* _PROBLEM DETAILS_
In the items below, rewrite everything from the line containing "This screenshot has width=714, height=529." down to the line containing "click(131, 71)", both included, as a numbered list that omits blank lines.

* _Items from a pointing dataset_
+===+

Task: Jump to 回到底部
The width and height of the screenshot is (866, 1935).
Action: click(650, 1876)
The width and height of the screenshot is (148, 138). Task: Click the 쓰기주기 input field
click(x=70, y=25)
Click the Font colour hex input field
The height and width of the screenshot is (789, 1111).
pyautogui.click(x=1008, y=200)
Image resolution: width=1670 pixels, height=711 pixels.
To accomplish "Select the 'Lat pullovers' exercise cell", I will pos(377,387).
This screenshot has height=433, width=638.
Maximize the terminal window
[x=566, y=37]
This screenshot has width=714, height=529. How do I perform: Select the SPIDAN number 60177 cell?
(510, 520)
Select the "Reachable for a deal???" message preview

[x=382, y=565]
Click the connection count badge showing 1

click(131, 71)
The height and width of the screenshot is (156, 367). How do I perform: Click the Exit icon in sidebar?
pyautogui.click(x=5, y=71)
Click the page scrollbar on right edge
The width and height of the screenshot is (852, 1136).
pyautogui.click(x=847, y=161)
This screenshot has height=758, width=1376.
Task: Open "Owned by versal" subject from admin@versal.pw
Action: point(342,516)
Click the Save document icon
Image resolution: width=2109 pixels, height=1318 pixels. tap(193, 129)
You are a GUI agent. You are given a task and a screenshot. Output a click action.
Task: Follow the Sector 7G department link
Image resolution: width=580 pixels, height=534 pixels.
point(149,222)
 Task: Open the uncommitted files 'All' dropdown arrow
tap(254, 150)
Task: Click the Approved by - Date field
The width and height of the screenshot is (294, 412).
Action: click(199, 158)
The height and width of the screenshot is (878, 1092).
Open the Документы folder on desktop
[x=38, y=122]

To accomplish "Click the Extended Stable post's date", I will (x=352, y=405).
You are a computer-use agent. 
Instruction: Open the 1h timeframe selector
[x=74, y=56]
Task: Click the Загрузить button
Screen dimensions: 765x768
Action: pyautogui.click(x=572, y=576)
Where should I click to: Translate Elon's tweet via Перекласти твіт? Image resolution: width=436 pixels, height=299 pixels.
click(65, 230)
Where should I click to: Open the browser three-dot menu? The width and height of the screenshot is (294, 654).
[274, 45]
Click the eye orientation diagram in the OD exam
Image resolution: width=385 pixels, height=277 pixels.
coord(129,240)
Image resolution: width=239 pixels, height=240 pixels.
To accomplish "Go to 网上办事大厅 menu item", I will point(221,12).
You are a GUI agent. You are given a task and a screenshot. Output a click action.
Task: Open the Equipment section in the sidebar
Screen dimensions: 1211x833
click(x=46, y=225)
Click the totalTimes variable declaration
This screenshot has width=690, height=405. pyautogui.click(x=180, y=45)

+===+

* _THE REPLY_
1. This screenshot has width=714, height=529. How do I perform: Select the SPIDAN number 60177 cell?
2. (510, 520)
3. Select the "Reachable for a deal???" message preview
4. [x=382, y=565]
5. Click the connection count badge showing 1
6. click(131, 71)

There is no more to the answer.